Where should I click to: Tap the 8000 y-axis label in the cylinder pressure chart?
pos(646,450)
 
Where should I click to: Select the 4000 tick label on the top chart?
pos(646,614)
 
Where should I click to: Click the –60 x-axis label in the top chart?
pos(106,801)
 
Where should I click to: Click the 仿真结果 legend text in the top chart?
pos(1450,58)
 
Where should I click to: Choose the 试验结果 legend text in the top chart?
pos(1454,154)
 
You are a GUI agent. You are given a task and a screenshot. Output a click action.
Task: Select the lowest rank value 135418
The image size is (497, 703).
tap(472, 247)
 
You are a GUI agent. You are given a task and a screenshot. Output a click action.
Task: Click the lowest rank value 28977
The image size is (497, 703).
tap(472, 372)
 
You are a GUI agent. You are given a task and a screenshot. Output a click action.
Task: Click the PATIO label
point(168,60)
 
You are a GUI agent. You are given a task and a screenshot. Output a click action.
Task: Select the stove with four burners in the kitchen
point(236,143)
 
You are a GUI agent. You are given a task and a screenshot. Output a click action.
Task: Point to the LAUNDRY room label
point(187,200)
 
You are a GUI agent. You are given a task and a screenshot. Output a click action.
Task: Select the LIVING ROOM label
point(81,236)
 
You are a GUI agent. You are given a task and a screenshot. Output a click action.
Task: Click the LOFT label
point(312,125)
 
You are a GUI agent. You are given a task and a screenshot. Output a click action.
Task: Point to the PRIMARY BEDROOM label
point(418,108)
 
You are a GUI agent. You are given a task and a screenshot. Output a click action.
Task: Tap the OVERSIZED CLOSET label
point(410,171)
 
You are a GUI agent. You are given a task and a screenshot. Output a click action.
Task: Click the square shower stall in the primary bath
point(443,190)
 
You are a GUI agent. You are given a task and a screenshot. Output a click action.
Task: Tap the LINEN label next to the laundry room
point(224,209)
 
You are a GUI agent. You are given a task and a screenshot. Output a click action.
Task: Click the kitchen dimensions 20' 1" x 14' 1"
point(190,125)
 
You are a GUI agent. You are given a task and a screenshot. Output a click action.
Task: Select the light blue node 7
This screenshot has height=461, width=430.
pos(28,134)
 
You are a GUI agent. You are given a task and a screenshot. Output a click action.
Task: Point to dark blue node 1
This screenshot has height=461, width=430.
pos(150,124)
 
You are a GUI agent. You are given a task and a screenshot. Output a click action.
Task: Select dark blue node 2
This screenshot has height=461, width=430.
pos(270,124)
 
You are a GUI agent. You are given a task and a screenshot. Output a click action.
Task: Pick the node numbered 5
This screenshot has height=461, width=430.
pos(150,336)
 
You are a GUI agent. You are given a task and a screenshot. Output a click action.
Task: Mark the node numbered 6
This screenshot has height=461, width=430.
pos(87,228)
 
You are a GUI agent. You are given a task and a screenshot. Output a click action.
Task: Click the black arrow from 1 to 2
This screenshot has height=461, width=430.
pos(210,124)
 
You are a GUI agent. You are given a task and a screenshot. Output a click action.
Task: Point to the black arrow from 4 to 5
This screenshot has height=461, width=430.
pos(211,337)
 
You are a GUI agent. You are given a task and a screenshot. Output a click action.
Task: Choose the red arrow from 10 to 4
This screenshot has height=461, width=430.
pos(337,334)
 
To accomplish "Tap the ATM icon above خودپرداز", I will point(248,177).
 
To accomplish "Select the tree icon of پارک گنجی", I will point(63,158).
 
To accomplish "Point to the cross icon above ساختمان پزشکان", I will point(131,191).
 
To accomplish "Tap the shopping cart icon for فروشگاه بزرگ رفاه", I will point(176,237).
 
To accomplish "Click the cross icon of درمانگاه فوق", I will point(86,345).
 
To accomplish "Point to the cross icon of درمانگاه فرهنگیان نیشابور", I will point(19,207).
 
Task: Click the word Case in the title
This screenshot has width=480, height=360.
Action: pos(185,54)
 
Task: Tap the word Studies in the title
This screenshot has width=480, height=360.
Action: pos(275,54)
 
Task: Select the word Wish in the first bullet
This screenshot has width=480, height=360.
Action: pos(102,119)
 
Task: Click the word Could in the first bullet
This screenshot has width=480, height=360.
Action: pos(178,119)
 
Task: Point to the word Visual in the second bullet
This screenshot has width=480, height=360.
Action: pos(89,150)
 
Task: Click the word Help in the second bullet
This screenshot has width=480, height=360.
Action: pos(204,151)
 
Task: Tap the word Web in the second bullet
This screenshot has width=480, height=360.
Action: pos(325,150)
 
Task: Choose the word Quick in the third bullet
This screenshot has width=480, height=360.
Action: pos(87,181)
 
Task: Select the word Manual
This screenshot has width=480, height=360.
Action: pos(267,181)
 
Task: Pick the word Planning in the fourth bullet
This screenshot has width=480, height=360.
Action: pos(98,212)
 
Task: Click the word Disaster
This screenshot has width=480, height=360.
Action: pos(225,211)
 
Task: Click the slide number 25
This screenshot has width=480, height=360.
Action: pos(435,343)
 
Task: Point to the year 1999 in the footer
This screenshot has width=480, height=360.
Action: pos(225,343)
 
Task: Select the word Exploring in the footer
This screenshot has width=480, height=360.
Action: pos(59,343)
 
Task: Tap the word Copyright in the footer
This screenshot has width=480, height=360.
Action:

* * *

Rewrite all the items above, swapping "Output a click action" for "Return one click action" each time it appears and leaving everything else unchanged.

Where should I click to: Tap the 8000 y-axis label in the cylinder pressure chart?
pos(646,450)
 
Where should I click to: Select the 4000 tick label on the top chart?
pos(646,614)
 
Where should I click to: Click the –60 x-axis label in the top chart?
pos(106,801)
 
Where should I click to: Click the 仿真结果 legend text in the top chart?
pos(1450,58)
 
Where should I click to: Choose the 试验结果 legend text in the top chart?
pos(1454,154)
 
You are a GUI agent. You are given a task and a screenshot. Return one click action.
Task: Select the lowest rank value 135418
The image size is (497, 703).
tap(472, 247)
 
You are a GUI agent. You are given a task and a screenshot. Return one click action.
Task: Click the lowest rank value 28977
The image size is (497, 703).
tap(472, 372)
 
You are a GUI agent. You are given a task and a screenshot. Return one click action.
Task: Click the PATIO label
point(168,60)
 
You are a GUI agent. You are given a task and a screenshot. Return one click action.
Task: Select the stove with four burners in the kitchen
point(236,143)
 
You are a GUI agent. You are given a task and a screenshot. Return one click action.
Task: Point to the LAUNDRY room label
point(187,200)
 
You are a GUI agent. You are given a task and a screenshot. Return one click action.
Task: Select the LIVING ROOM label
point(81,236)
 
You are a GUI agent. You are given a task and a screenshot. Return one click action.
Task: Click the LOFT label
point(312,125)
 
You are a GUI agent. You are given a task and a screenshot. Return one click action.
Task: Point to the PRIMARY BEDROOM label
point(418,108)
 
You are a GUI agent. You are given a task and a screenshot. Return one click action.
Task: Tap the OVERSIZED CLOSET label
point(410,171)
 
You are a GUI agent. You are given a task and a screenshot. Return one click action.
Task: Click the square shower stall in the primary bath
point(443,190)
 
You are a GUI agent. You are given a task and a screenshot. Return one click action.
Task: Tap the LINEN label next to the laundry room
point(224,209)
 
You are a GUI agent. You are given a task and a screenshot. Return one click action.
Task: Click the kitchen dimensions 20' 1" x 14' 1"
point(190,125)
 
You are a GUI agent. You are given a task and a screenshot. Return one click action.
Task: Select the light blue node 7
This screenshot has height=461, width=430.
pos(28,134)
 
You are a GUI agent. You are given a task and a screenshot. Return one click action.
Task: Point to dark blue node 1
This screenshot has height=461, width=430.
pos(150,124)
 
You are a GUI agent. You are given a task and a screenshot. Return one click action.
Task: Select dark blue node 2
This screenshot has height=461, width=430.
pos(270,124)
 
You are a GUI agent. You are given a task and a screenshot. Return one click action.
Task: Pick the node numbered 5
This screenshot has height=461, width=430.
pos(150,336)
 
You are a GUI agent. You are given a task and a screenshot. Return one click action.
Task: Mark the node numbered 6
This screenshot has height=461, width=430.
pos(87,228)
 
You are a GUI agent. You are given a task and a screenshot. Return one click action.
Task: Click the black arrow from 1 to 2
This screenshot has height=461, width=430.
pos(210,124)
 
You are a GUI agent. You are given a task and a screenshot. Return one click action.
Task: Point to the black arrow from 4 to 5
This screenshot has height=461, width=430.
pos(211,337)
 
You are a GUI agent. You are given a task and a screenshot. Return one click action.
Task: Choose the red arrow from 10 to 4
This screenshot has height=461, width=430.
pos(337,334)
 
To accomplish "Tap the ATM icon above خودپرداز", I will point(248,177).
 
To accomplish "Select the tree icon of پارک گنجی", I will point(63,158).
 
To accomplish "Point to the cross icon above ساختمان پزشکان", I will point(131,191).
 
To accomplish "Tap the shopping cart icon for فروشگاه بزرگ رفاه", I will point(176,237).
 
To accomplish "Click the cross icon of درمانگاه فوق", I will point(86,345).
 
To accomplish "Point to the cross icon of درمانگاه فرهنگیان نیشابور", I will point(19,207).
 
Task: Click the word Case in the title
This screenshot has width=480, height=360.
Action: pos(185,54)
 
Task: Tap the word Studies in the title
This screenshot has width=480, height=360.
Action: pos(275,54)
 
Task: Select the word Wish in the first bullet
This screenshot has width=480, height=360.
Action: pos(102,119)
 
Task: Click the word Could in the first bullet
This screenshot has width=480, height=360.
Action: pos(178,119)
 
Task: Point to the word Visual in the second bullet
This screenshot has width=480, height=360.
Action: pos(89,150)
 
Task: Click the word Help in the second bullet
This screenshot has width=480, height=360.
Action: pos(204,151)
 
Task: Tap the word Web in the second bullet
This screenshot has width=480, height=360.
Action: pos(325,150)
 
Task: Choose the word Quick in the third bullet
This screenshot has width=480, height=360.
Action: pos(87,181)
 
Task: Select the word Manual
This screenshot has width=480, height=360.
Action: pos(267,181)
 
Task: Pick the word Planning in the fourth bullet
This screenshot has width=480, height=360.
Action: pos(98,212)
 
Task: Click the word Disaster
This screenshot has width=480, height=360.
Action: pos(225,211)
 
Task: Click the slide number 25
This screenshot has width=480, height=360.
Action: pos(435,343)
 
Task: Point to the year 1999 in the footer
This screenshot has width=480, height=360.
Action: pos(225,343)
 
Task: Select the word Exploring in the footer
This screenshot has width=480, height=360.
Action: pos(59,343)
 
Task: Tap the word Copyright in the footer
This screenshot has width=480, height=360.
Action:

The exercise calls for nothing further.